Testing the retrieval effort hypothesis: Does greater difficulty correctly recalling information lead to higher levels of memory?

https://doi.org/10.1016/j.jml.2009.01.004Get rights and content

Abstract

Although substantial research has demonstrated the benefits of retrieval practice for promoting memory, very few studies have tested theoretical accounts of this effect. Across two experiments, we tested a hypothesis that follows from the desirable difficulty framework [Bjork, R. A. (1994). Memory and metamemory considerations in the training of human beings. In J. Metcalfe, A. Shimamura, (Eds.), Metacognition: Knowing about knowing (pp. 185–205). Cambridge, MA: MIT Press], the retrieval effort hypothesis, which states that difficult but successful retrievals are better for memory than easier successful retrievals. To test the hypothesis, we set up conditions under which retrieval during practice was successful but differentially difficult. Interstimulus interval (ISI) and criterion level (number of times items were required to be correctly retrieved) were manipulated to vary the difficulty of retrieval. In support of the retrieval effort hypothesis, results indicated that as the difficulty of retrieval during practice increased, final test performance increased. Longer versus shorter ISIs led to more difficulty retrieving items, but higher levels of final test performance. Additionally, as criterion level increased, retrieval was less difficult, and diminishing returns for final test performance were observed.

Introduction

Interest in the benefits of retrieval practice for subsequent memory has increased dramatically in recent years due to important implications for student learning and scholarship. A wealth of research has indicated that retrieval practice can be used not only as a means to assess memory but as an effective means to improve memory (for a recent review see Roediger & Karpicke, 2006).

Although demonstrations that retrieval practice is beneficial for promoting memory are increasingly numerous, the extant literature is largely empirical rather than theoretical at this point. This is not to say that theoretical frameworks relevant to explaining effects of retrieval practice do not exist, and some recent work has reviewed existing findings in light of these accounts (e.g., Bjork, 1994, Carpenter et al., 2006, Roediger and Karpicke, 2006). However, very few studies have been designed to directly test a priori predictions of proposed theories (Carpenter and DeLosh, 2006, Glover, 1989, McDaniel and Masson, 1985). Put differently, retrieval practice effects are well documented, but the factors that underlie the effects are less well established. Accordingly, the goal of the current research was to provide a theoretical advance to the extant literature. To foreshadow, we first describe the general theoretical framework motivating the current work. We then introduce a specific hypothesis that follows from this framework and two experiments designed to directly test a priori predictions from the hypothesis.

** Information shown **
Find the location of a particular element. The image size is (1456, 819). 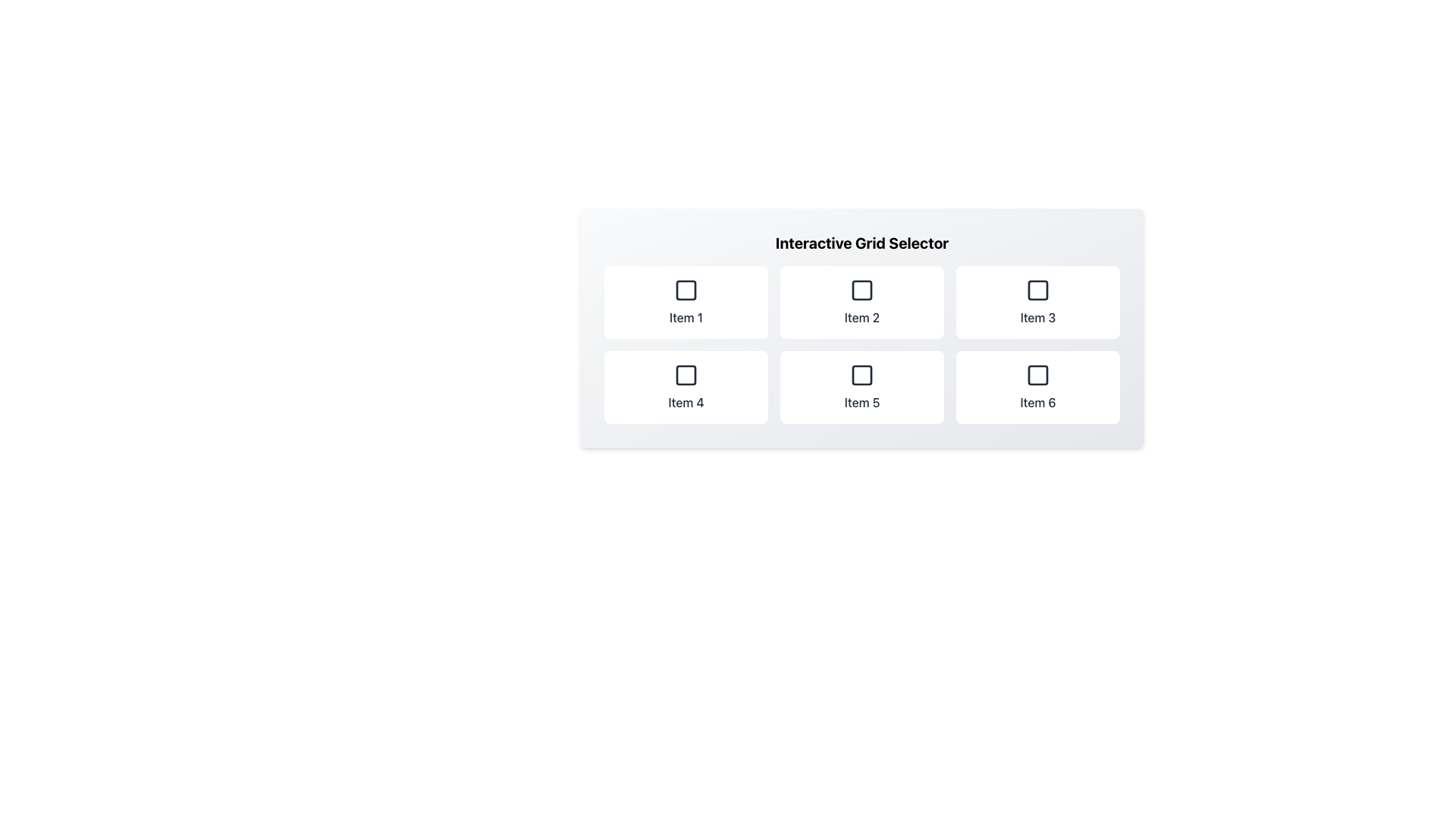

the checkbox or state indicator for 'Item 5', located centrally within its grid item in the 3x2 layout is located at coordinates (862, 375).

** Required tasks **
(a) In the retrieval practice article, what two factors were manipulated to vary the difficulty of retrieval?
(b) Write out the stretch of the retrieval practice article from "Interest in the" through "Roediger & Karpicke, 2006).", and replace "student learning" with "classroom learning".

** Answers for this exercise **
(a) Interstimulus interval (ISI) and criterion level, meaning the number of times items had to be correctly retrieved.

(b)
Interest in the benefits of retrieval practice for subsequent memory has increased dramatically in recent years due to important implications for classroom learning and scholarship. A wealth of research has indicated that retrieval practice can be used not only as a means to assess memory but as an effective means to improve memory (for a recent review see Roediger & Karpicke, 2006).